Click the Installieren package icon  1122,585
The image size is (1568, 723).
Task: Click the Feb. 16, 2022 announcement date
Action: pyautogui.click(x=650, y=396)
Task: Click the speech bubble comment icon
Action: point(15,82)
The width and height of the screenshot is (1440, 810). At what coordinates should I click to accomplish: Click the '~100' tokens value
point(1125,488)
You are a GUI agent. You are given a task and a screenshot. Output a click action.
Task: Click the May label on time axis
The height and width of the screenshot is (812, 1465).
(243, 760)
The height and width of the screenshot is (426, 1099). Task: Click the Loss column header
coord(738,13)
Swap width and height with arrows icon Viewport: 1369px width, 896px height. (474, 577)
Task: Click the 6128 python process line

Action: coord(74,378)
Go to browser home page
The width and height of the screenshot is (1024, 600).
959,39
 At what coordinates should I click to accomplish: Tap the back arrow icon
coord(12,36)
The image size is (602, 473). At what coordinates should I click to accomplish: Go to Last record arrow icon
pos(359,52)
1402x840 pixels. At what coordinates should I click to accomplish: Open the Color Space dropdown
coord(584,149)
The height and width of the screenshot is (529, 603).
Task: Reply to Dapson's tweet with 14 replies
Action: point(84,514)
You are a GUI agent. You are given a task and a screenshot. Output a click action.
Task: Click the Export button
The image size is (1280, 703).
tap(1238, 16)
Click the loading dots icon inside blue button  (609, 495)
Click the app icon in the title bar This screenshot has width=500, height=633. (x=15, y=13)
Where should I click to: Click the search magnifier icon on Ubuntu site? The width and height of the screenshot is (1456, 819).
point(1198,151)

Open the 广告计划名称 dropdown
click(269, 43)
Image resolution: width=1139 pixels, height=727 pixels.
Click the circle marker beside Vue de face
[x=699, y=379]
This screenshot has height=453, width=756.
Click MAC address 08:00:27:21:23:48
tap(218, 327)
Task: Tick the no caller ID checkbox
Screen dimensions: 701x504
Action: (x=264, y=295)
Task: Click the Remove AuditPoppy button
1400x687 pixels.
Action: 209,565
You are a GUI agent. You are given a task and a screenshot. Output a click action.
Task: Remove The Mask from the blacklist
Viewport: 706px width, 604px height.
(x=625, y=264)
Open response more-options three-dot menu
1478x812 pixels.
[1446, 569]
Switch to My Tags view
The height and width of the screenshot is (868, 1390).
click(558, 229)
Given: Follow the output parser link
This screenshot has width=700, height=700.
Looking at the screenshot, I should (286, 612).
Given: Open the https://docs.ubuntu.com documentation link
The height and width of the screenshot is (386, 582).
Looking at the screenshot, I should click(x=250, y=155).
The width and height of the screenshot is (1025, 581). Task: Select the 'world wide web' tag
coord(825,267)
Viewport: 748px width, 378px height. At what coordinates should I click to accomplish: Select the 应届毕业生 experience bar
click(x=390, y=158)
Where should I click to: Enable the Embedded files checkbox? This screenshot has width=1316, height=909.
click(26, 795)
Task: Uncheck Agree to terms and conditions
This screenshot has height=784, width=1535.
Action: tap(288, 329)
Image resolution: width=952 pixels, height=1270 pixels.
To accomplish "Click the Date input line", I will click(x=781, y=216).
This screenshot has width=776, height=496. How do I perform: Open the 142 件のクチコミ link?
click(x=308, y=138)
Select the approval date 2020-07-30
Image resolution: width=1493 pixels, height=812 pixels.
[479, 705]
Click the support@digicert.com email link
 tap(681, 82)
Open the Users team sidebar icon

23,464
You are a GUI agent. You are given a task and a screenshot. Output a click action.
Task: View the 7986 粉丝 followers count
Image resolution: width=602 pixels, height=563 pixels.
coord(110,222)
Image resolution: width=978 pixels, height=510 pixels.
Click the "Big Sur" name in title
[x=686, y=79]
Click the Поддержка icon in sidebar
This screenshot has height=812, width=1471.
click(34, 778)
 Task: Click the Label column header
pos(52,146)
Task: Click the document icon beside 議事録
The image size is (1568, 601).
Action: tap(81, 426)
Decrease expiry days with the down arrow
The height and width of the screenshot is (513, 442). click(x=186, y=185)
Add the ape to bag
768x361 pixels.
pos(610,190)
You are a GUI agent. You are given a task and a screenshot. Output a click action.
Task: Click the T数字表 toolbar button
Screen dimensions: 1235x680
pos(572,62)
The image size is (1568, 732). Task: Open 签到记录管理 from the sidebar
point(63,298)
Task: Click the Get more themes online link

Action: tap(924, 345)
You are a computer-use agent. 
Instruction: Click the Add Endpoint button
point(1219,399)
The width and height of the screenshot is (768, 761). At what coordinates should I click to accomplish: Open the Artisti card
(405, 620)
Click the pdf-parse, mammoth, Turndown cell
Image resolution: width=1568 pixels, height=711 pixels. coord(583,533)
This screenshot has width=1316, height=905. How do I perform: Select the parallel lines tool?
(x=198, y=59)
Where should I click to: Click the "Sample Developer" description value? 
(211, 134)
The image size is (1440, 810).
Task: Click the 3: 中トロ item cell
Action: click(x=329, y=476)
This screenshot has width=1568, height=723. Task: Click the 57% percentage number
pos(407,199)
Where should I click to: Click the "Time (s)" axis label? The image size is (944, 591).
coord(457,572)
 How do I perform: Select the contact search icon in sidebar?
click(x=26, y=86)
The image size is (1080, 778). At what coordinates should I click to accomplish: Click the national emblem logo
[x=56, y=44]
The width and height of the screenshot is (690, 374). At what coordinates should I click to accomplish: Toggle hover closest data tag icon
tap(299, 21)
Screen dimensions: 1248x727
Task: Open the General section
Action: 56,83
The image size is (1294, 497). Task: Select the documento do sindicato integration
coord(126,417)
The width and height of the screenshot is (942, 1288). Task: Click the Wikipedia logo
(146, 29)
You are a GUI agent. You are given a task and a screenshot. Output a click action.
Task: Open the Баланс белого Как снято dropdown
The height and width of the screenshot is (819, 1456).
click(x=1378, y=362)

━━━━━━

• _Aim_: Pull out each row above that contains the word "Remove", and copy those rows without altering them.

• _Reply_:
Task: Click the Remove AuditPoppy button
Task: Remove The Mask from the blacklist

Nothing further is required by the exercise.